■ Task details ■
Starting with the first line and ending with the last, transcribe the data exactly.

■ Data for review ■
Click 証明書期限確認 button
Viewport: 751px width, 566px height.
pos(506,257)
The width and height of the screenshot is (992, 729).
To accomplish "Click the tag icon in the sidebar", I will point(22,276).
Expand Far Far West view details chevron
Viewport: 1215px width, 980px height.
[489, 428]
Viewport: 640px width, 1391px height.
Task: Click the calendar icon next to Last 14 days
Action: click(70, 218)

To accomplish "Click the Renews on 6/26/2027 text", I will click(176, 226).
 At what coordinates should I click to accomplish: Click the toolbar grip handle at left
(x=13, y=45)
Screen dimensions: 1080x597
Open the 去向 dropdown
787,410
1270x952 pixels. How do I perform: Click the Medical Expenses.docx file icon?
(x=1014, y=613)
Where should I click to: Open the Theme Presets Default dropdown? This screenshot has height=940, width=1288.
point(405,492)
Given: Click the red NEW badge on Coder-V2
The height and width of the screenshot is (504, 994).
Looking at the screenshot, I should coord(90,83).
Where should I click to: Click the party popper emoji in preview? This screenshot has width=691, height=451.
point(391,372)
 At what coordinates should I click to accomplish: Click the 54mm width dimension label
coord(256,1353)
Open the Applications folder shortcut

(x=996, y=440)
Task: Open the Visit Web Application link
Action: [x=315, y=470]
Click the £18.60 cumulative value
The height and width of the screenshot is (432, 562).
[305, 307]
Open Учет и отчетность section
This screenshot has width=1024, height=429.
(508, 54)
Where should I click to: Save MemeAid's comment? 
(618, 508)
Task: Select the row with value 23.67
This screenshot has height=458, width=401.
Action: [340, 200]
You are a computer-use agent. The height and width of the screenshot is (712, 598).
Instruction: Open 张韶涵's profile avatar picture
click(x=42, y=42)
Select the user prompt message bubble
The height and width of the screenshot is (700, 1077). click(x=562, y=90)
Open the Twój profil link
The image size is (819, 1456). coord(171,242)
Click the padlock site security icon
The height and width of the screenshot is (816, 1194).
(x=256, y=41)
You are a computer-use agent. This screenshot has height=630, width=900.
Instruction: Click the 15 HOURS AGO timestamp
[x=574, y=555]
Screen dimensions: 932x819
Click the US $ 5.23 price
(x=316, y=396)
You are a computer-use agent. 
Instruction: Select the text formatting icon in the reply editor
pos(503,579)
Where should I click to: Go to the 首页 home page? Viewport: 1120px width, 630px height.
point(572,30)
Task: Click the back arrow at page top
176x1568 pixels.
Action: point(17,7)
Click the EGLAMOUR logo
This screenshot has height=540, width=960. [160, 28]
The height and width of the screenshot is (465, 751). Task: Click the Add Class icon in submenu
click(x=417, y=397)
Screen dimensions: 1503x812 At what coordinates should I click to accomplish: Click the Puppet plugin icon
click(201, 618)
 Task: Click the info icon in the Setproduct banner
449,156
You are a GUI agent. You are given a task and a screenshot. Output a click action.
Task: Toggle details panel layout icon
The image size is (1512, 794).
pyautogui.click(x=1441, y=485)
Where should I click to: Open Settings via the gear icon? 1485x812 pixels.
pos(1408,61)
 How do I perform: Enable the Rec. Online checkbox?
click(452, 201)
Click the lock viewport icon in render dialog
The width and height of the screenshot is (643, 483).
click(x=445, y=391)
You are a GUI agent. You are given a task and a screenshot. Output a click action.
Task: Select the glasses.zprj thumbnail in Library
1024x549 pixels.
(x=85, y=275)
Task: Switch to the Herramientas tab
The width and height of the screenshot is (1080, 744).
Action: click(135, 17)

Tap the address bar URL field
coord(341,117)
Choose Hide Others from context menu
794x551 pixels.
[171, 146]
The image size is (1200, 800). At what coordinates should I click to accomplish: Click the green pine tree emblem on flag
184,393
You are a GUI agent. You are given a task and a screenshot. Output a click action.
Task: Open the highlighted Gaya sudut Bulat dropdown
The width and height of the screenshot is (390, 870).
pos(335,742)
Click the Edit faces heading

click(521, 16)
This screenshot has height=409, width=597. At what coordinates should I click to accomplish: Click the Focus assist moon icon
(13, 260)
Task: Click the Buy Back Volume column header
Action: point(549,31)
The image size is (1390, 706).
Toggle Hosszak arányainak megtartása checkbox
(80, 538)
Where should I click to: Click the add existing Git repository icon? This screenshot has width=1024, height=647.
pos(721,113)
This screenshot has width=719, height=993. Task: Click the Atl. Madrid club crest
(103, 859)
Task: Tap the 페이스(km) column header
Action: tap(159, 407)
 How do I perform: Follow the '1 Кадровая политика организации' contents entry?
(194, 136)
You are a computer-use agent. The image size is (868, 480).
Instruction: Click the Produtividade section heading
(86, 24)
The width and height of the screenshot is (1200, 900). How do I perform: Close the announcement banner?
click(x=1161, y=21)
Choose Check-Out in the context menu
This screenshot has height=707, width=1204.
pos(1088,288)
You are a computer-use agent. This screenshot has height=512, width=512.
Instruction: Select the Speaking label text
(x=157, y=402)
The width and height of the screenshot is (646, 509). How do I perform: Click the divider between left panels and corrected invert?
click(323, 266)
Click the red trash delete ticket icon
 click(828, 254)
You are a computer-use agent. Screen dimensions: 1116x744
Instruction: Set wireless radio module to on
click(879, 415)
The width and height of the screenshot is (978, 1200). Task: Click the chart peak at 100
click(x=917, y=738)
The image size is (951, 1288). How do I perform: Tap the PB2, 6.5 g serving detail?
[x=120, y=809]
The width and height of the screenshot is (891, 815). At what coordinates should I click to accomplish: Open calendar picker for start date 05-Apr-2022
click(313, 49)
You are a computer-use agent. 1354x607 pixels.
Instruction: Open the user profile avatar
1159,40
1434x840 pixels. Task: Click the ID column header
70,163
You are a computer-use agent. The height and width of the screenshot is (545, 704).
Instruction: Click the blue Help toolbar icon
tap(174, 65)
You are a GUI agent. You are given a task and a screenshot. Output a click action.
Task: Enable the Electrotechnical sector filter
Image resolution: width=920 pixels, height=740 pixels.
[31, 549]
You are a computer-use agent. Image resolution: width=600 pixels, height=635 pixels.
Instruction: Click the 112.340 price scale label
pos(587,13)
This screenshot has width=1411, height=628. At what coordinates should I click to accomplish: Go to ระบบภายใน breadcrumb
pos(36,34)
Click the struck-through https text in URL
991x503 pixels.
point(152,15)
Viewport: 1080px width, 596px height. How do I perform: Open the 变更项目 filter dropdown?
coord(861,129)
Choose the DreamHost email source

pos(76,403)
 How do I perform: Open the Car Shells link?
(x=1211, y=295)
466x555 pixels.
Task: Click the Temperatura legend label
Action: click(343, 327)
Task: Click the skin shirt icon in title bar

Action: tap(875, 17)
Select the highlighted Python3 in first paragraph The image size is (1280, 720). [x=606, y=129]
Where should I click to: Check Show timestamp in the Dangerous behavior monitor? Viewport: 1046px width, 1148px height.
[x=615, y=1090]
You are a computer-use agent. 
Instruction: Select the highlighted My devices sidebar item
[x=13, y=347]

■ Your response ■
Click 証明書期限確認 button
Viewport: 751px width, 566px height.
pos(506,257)
The width and height of the screenshot is (992, 729).
To accomplish "Click the tag icon in the sidebar", I will point(22,276).
Expand Far Far West view details chevron
Viewport: 1215px width, 980px height.
[489, 428]
Viewport: 640px width, 1391px height.
Task: Click the calendar icon next to Last 14 days
Action: click(70, 218)

To accomplish "Click the Renews on 6/26/2027 text", I will click(176, 226).
 At what coordinates should I click to accomplish: Click the toolbar grip handle at left
(x=13, y=45)
Screen dimensions: 1080x597
Open the 去向 dropdown
787,410
1270x952 pixels. How do I perform: Click the Medical Expenses.docx file icon?
(x=1014, y=613)
Where should I click to: Open the Theme Presets Default dropdown? This screenshot has height=940, width=1288.
point(405,492)
Given: Click the red NEW badge on Coder-V2
The height and width of the screenshot is (504, 994).
Looking at the screenshot, I should coord(90,83).
Where should I click to: Click the party popper emoji in preview? This screenshot has width=691, height=451.
point(391,372)
 At what coordinates should I click to accomplish: Click the 54mm width dimension label
coord(256,1353)
Open the Applications folder shortcut

(x=996, y=440)
Task: Open the Visit Web Application link
Action: [x=315, y=470]
Click the £18.60 cumulative value
The height and width of the screenshot is (432, 562).
[305, 307]
Open Учет и отчетность section
This screenshot has width=1024, height=429.
(508, 54)
Where should I click to: Save MemeAid's comment? 
(618, 508)
Task: Select the row with value 23.67
This screenshot has height=458, width=401.
Action: [340, 200]
You are a computer-use agent. The height and width of the screenshot is (712, 598).
Instruction: Open 张韶涵's profile avatar picture
click(x=42, y=42)
Select the user prompt message bubble
The height and width of the screenshot is (700, 1077). click(x=562, y=90)
Open the Twój profil link
The image size is (819, 1456). coord(171,242)
Click the padlock site security icon
The height and width of the screenshot is (816, 1194).
(x=256, y=41)
You are a computer-use agent. This screenshot has height=630, width=900.
Instruction: Click the 15 HOURS AGO timestamp
[x=574, y=555]
Screen dimensions: 932x819
Click the US $ 5.23 price
(x=316, y=396)
You are a computer-use agent. 
Instruction: Select the text formatting icon in the reply editor
pos(503,579)
Where should I click to: Go to the 首页 home page? Viewport: 1120px width, 630px height.
point(572,30)
Task: Click the back arrow at page top
176x1568 pixels.
Action: point(17,7)
Click the EGLAMOUR logo
This screenshot has height=540, width=960. [160, 28]
The height and width of the screenshot is (465, 751). Task: Click the Add Class icon in submenu
click(x=417, y=397)
Screen dimensions: 1503x812 At what coordinates should I click to accomplish: Click the Puppet plugin icon
click(201, 618)
 Task: Click the info icon in the Setproduct banner
449,156
You are a GUI agent. You are given a task and a screenshot. Output a click action.
Task: Toggle details panel layout icon
The image size is (1512, 794).
pyautogui.click(x=1441, y=485)
Where should I click to: Open Settings via the gear icon? 1485x812 pixels.
pos(1408,61)
 How do I perform: Enable the Rec. Online checkbox?
click(452, 201)
Click the lock viewport icon in render dialog
The width and height of the screenshot is (643, 483).
click(x=445, y=391)
You are a GUI agent. You are given a task and a screenshot. Output a click action.
Task: Select the glasses.zprj thumbnail in Library
1024x549 pixels.
(x=85, y=275)
Task: Switch to the Herramientas tab
The width and height of the screenshot is (1080, 744).
Action: click(135, 17)

Tap the address bar URL field
coord(341,117)
Choose Hide Others from context menu
794x551 pixels.
[171, 146]
The image size is (1200, 800). At what coordinates should I click to accomplish: Click the green pine tree emblem on flag
184,393
You are a GUI agent. You are given a task and a screenshot. Output a click action.
Task: Open the highlighted Gaya sudut Bulat dropdown
The width and height of the screenshot is (390, 870).
pos(335,742)
Click the Edit faces heading

click(521, 16)
This screenshot has height=409, width=597. At what coordinates should I click to accomplish: Click the Focus assist moon icon
(13, 260)
Task: Click the Buy Back Volume column header
Action: point(549,31)
The image size is (1390, 706).
Toggle Hosszak arányainak megtartása checkbox
(80, 538)
Where should I click to: Click the add existing Git repository icon? This screenshot has width=1024, height=647.
pos(721,113)
This screenshot has width=719, height=993. Task: Click the Atl. Madrid club crest
(103, 859)
Task: Tap the 페이스(km) column header
Action: tap(159, 407)
 How do I perform: Follow the '1 Кадровая политика организации' contents entry?
(194, 136)
You are a computer-use agent. The image size is (868, 480).
Instruction: Click the Produtividade section heading
(86, 24)
The width and height of the screenshot is (1200, 900). How do I perform: Close the announcement banner?
click(x=1161, y=21)
Choose Check-Out in the context menu
This screenshot has height=707, width=1204.
pos(1088,288)
You are a computer-use agent. This screenshot has height=512, width=512.
Instruction: Select the Speaking label text
(x=157, y=402)
The width and height of the screenshot is (646, 509). How do I perform: Click the divider between left panels and corrected invert?
click(323, 266)
Click the red trash delete ticket icon
 click(828, 254)
You are a computer-use agent. Screen dimensions: 1116x744
Instruction: Set wireless radio module to on
click(879, 415)
The width and height of the screenshot is (978, 1200). Task: Click the chart peak at 100
click(x=917, y=738)
The image size is (951, 1288). How do I perform: Tap the PB2, 6.5 g serving detail?
[x=120, y=809]
The width and height of the screenshot is (891, 815). At what coordinates should I click to accomplish: Open calendar picker for start date 05-Apr-2022
click(313, 49)
You are a computer-use agent. 1354x607 pixels.
Instruction: Open the user profile avatar
1159,40
1434x840 pixels. Task: Click the ID column header
70,163
You are a computer-use agent. The height and width of the screenshot is (545, 704).
Instruction: Click the blue Help toolbar icon
tap(174, 65)
You are a GUI agent. You are given a task and a screenshot. Output a click action.
Task: Enable the Electrotechnical sector filter
Image resolution: width=920 pixels, height=740 pixels.
[31, 549]
You are a computer-use agent. Image resolution: width=600 pixels, height=635 pixels.
Instruction: Click the 112.340 price scale label
pos(587,13)
This screenshot has width=1411, height=628. At what coordinates should I click to accomplish: Go to ระบบภายใน breadcrumb
pos(36,34)
Click the struck-through https text in URL
991x503 pixels.
point(152,15)
Viewport: 1080px width, 596px height. How do I perform: Open the 变更项目 filter dropdown?
coord(861,129)
Choose the DreamHost email source

pos(76,403)
 How do I perform: Open the Car Shells link?
(x=1211, y=295)
466x555 pixels.
Task: Click the Temperatura legend label
Action: click(343, 327)
Task: Click the skin shirt icon in title bar

Action: tap(875, 17)
Select the highlighted Python3 in first paragraph The image size is (1280, 720). [x=606, y=129]
Where should I click to: Check Show timestamp in the Dangerous behavior monitor? Viewport: 1046px width, 1148px height.
[x=615, y=1090]
You are a computer-use agent. 
Instruction: Select the highlighted My devices sidebar item
[x=13, y=347]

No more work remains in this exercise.